Seller and Buyer entered into an asset purchase agreement for the sale of Seller’s vitamins, minerals, and supplements business (the Business) to Buyer. The sale closed on August 5, 2016.

On or after the closing date of the sale, Buyer terminated several employees of the Business. Pursuant to the asset purchase agreement, Seller made severance payments to those employees. The payments to each employee amounted to twelve weeks of salary, plus one week of salary for each year the employee worked for Seller.

Seller requested reimbursement from Buyer claiming the right to do so under the asset purchase agreement. Buyer refused claiming that it had no obligation under the asset purchase agreement to reimburse Seller for the severance payments.

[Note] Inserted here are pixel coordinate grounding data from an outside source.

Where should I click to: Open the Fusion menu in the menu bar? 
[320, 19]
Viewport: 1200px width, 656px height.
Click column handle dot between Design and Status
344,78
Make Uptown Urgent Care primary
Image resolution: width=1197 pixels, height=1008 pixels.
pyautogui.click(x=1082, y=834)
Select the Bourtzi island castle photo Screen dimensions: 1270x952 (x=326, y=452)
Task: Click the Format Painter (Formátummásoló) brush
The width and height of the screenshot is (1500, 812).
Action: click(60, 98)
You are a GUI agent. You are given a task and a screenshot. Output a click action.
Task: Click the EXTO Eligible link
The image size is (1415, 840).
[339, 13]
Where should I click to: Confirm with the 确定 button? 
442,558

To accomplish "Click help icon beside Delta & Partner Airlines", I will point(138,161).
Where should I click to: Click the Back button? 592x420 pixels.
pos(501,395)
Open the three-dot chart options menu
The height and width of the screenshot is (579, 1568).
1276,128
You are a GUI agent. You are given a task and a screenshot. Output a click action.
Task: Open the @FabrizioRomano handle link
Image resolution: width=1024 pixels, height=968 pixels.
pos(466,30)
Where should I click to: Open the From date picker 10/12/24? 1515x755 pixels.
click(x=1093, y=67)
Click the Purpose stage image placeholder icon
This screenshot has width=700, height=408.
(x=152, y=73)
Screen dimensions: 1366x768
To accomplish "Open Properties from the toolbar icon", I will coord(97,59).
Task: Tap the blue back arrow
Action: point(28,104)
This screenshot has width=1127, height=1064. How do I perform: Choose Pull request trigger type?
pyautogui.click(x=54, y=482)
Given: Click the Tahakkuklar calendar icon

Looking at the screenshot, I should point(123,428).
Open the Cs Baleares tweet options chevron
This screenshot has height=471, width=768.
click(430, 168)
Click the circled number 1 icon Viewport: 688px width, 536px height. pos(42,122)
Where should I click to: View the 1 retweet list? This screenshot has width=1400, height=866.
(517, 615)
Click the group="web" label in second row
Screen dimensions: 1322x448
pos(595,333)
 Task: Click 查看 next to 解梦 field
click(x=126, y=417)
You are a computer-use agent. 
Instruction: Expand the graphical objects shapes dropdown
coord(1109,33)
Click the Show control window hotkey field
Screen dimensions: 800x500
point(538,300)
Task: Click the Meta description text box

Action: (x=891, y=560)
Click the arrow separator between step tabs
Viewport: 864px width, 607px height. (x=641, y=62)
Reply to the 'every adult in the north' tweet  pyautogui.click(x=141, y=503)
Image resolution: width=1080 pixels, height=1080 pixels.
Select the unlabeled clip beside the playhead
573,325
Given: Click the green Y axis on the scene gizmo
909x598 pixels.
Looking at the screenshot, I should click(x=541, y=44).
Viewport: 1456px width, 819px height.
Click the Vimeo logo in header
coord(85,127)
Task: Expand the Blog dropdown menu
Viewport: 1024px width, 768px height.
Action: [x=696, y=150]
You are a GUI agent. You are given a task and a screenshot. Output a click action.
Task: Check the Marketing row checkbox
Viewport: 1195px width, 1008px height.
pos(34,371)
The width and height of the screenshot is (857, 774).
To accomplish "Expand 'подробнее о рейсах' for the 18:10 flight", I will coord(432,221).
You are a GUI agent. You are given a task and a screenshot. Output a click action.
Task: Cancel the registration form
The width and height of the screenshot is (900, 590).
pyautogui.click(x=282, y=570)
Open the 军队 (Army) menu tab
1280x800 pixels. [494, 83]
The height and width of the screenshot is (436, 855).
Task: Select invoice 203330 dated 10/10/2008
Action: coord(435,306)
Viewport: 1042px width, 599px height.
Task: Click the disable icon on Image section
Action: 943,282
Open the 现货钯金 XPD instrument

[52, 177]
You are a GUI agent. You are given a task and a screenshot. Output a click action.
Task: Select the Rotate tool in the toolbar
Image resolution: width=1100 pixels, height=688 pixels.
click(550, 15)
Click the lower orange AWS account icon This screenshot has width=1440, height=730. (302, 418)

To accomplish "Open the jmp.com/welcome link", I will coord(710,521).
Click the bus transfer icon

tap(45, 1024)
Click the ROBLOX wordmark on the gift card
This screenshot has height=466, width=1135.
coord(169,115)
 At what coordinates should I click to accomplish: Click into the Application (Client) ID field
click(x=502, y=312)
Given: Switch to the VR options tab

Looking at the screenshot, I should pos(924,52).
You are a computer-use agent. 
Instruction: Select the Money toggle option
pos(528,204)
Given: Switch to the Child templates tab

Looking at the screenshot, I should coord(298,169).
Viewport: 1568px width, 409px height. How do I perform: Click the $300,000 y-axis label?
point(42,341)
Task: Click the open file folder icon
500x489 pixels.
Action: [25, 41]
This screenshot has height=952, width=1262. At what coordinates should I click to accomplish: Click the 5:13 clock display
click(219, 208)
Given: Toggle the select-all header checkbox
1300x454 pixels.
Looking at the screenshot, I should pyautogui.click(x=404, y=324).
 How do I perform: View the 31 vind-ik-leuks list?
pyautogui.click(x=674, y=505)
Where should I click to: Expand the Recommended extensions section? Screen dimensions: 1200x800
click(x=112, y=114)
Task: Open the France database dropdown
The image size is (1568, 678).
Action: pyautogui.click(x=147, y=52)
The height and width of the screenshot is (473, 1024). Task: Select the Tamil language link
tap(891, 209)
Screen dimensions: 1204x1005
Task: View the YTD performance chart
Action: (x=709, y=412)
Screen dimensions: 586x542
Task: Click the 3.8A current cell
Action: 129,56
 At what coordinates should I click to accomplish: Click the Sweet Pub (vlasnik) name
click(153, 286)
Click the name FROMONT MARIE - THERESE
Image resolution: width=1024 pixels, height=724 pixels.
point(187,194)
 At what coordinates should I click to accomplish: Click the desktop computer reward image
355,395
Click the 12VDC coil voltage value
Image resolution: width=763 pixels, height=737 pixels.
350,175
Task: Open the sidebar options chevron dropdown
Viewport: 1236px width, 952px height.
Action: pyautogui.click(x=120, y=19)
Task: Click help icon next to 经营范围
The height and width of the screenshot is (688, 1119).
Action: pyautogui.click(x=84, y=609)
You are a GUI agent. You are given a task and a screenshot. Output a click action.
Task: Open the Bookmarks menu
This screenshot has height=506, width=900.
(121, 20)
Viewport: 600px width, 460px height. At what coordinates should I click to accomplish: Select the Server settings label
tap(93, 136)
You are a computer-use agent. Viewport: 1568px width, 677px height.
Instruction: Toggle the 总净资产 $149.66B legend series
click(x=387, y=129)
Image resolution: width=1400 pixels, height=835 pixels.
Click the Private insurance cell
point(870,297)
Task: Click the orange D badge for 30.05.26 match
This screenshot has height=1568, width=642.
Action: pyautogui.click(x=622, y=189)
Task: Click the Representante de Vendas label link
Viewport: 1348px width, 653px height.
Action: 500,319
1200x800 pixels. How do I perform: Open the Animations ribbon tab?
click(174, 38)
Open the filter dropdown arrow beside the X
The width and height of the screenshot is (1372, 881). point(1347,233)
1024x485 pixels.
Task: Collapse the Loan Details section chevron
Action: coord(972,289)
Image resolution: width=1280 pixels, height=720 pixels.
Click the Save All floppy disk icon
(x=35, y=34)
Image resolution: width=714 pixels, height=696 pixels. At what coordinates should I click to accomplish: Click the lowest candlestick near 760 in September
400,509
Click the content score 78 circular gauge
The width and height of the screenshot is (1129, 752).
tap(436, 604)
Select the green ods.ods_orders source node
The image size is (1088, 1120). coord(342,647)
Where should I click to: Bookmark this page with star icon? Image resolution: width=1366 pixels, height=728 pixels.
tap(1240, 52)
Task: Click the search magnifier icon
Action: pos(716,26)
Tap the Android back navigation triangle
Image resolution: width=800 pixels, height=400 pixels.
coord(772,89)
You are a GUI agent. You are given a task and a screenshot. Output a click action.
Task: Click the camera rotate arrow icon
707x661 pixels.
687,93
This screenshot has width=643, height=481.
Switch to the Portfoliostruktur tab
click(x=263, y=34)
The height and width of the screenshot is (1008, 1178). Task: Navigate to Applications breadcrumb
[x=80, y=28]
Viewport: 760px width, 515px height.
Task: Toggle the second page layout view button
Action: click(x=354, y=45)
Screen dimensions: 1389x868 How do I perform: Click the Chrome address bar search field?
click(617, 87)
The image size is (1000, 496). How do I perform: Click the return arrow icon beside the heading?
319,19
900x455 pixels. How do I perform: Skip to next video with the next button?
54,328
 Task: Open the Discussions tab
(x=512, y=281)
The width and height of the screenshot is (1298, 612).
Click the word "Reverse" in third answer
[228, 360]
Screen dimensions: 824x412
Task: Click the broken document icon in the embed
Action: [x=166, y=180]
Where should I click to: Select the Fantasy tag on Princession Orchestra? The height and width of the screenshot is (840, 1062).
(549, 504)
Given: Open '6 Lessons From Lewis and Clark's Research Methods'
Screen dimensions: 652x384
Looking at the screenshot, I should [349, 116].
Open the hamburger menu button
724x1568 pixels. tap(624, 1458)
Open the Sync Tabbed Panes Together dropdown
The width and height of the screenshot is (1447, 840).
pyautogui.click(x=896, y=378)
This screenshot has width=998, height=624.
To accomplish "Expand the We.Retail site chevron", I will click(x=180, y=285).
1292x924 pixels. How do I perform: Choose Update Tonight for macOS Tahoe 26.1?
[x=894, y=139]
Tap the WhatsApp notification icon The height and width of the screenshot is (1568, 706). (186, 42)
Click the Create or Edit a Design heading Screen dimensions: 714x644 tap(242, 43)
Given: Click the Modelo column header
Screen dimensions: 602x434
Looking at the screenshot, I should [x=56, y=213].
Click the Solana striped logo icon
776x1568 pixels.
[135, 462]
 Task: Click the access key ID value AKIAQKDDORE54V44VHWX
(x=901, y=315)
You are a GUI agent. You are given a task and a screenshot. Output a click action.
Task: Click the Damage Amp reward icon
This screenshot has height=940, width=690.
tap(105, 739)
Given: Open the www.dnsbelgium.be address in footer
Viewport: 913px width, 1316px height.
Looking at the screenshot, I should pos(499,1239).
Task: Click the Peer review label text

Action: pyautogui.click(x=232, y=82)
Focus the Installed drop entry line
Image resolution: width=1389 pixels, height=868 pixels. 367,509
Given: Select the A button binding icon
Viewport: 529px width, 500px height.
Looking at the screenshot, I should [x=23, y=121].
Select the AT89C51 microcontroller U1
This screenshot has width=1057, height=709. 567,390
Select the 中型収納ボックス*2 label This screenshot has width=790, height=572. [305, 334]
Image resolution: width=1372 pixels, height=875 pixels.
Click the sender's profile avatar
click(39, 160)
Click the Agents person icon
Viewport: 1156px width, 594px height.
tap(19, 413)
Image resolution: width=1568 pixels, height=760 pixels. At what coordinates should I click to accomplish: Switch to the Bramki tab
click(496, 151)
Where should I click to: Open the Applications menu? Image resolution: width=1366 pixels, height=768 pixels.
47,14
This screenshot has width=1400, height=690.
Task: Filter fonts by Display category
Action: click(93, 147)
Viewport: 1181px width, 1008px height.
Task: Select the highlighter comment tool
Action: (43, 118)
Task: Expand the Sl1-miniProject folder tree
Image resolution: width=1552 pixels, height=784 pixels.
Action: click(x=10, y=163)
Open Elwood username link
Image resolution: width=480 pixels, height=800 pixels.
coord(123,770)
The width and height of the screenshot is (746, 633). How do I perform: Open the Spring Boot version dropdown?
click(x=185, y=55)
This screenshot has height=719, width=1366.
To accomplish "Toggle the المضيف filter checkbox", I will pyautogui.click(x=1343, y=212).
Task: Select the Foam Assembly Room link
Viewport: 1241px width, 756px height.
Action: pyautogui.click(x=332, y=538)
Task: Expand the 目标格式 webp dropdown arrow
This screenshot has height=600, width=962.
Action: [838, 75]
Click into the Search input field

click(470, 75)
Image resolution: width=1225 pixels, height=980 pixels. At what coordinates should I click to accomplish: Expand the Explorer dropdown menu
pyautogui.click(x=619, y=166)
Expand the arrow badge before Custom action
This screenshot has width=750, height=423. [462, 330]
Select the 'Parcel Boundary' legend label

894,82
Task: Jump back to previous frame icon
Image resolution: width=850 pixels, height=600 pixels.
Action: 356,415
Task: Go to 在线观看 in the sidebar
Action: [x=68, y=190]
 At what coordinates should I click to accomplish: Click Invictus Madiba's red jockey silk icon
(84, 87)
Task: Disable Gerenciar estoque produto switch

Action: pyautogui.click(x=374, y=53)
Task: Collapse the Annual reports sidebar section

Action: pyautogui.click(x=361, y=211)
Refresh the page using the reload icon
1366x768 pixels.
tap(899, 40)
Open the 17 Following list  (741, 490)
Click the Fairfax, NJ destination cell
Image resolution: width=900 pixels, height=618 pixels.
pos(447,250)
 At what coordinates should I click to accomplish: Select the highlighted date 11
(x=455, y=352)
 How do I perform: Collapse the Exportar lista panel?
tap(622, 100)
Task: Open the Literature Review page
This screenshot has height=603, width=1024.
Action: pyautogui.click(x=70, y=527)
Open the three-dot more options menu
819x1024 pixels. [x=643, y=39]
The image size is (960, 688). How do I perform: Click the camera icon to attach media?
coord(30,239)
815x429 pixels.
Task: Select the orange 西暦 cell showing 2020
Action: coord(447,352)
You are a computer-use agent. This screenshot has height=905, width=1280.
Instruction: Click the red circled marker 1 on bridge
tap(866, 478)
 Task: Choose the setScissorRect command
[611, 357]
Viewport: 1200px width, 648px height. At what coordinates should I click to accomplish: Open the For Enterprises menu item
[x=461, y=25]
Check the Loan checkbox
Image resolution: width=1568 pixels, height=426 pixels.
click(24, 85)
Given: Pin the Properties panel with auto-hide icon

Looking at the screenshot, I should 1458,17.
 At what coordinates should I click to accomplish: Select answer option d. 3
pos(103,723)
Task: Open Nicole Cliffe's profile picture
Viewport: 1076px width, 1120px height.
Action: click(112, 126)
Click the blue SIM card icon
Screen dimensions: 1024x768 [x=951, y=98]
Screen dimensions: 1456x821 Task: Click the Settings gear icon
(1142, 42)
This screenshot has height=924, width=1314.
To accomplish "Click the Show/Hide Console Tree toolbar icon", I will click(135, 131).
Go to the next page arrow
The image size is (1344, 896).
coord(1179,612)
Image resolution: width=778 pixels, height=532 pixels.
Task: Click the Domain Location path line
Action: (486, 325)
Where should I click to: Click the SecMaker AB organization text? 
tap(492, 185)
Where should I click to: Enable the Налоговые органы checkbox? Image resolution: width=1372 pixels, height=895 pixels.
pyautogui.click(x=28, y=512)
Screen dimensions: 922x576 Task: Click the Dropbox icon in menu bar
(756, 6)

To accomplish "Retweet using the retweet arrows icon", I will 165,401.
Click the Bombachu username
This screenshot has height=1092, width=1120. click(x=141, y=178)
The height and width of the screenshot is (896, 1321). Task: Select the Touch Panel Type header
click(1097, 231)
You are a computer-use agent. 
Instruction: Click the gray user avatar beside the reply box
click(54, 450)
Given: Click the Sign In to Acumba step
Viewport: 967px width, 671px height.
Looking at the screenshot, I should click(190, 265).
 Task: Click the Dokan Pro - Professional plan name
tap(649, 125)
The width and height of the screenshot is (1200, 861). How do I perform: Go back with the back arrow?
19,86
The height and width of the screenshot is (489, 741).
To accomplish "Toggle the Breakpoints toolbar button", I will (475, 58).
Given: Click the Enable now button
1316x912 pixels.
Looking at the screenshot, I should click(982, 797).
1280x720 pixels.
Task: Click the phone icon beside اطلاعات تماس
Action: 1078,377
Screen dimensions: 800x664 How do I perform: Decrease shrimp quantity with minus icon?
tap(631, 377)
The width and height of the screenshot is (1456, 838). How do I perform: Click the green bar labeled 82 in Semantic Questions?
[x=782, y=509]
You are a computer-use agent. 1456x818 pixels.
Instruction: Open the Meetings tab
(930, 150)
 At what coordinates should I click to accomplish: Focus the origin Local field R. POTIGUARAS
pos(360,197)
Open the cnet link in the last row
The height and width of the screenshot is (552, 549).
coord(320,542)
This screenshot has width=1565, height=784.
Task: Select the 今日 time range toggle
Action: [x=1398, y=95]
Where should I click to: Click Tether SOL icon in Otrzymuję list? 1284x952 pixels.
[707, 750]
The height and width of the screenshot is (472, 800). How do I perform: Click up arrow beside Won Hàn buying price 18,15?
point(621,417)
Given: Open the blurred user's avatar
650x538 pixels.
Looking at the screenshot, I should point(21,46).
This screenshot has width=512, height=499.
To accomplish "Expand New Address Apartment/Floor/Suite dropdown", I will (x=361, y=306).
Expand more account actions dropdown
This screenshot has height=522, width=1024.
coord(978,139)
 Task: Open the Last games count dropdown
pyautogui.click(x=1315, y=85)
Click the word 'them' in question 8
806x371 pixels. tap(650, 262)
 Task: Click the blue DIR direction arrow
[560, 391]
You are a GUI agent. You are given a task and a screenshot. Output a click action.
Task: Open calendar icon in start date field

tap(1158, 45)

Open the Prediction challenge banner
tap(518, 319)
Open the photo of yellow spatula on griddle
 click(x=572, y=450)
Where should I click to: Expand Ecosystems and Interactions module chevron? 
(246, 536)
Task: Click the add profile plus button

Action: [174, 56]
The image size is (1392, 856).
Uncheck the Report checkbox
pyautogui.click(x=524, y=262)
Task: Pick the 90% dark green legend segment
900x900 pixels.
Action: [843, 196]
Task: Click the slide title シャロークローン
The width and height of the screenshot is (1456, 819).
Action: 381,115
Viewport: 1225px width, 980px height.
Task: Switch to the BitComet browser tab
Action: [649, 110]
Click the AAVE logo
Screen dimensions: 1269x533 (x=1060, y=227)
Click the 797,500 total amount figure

Seller sued Buyer in U.S. District Court in Delaware, asking the court for approximately $1.2 million in damages.

The court said that the language of the asset purchase agreement dealing with this issue is “dense, wordy, and opaque”. Just skim the following language from the asset purchase agreement to get a feel of what the court was talking about; but try not to get a headache:

“Section 8.1 Designated Employees; Excluded Employees; Transitional Employees. At or before the Closing, Seller shall (a) terminate the employment of all Business Employees, except those Business Employees identified on Schedule 8.1(a) (collectively, the “Excluded Employees”) and those Business Employees identified on Schedule 8.1(b) (collectively, the “Transitional Employees”), (such Business Employees terminated in connection with this Section 8.1, collectively, the “Designated Employees”), and (b) pay all amounts due to the Designated Employees by way of salaries, bonuses, incentives, commissions or, with respect to any Designated Employee that is a Terminated Business Employee, sick leave, paid time off, vacation days or holidays or, subject to Section 8.4, any severance or termination payments that accrued prior to the Closing Date or become payable as a result of the transactions contemplated by this Agreement and/or the Ancillary Agreements. For so long as a Designated Employee is employed by Buyer or any of its Affiliates, the Seller Entities shall not enforce against such Designated Employee any confidentiality, non-compete or non-solicit obligations, or otherwise assert with respect to such Designated Employee or Buyer or any of its Affiliates claims, in each case, that would prohibit or place conditions on such Designated Employee’s acceptance of an offer of employment by Buyer or any of its Affiliates, such Designated Employee’s employment by Buyer or any of its Affiliates in the Business, or any actions related to the Business taken by such Designated Employee as an employee of the Buyer or any of its Affiliates. For the removal of doubt, the Seller Entities shall not be required to terminate the employment of any Excluded Employee or Transitional Employee, and all such Excluded Employees and Transitional Employees shall remain employed by the Seller Entities or any of its Affiliates. Buyer will hire enough Designated Employees so Seller Entities have no obligations or Liabilities under the WARN Act or similar Law. Notwithstanding the foregoing, for those Business Employees identified on Schedule 8.1(c), Buyer shall notify Seller within ten (10) Business Days of the date hereof whether such Business Employees shall be Excluded Employees or Designated Employees.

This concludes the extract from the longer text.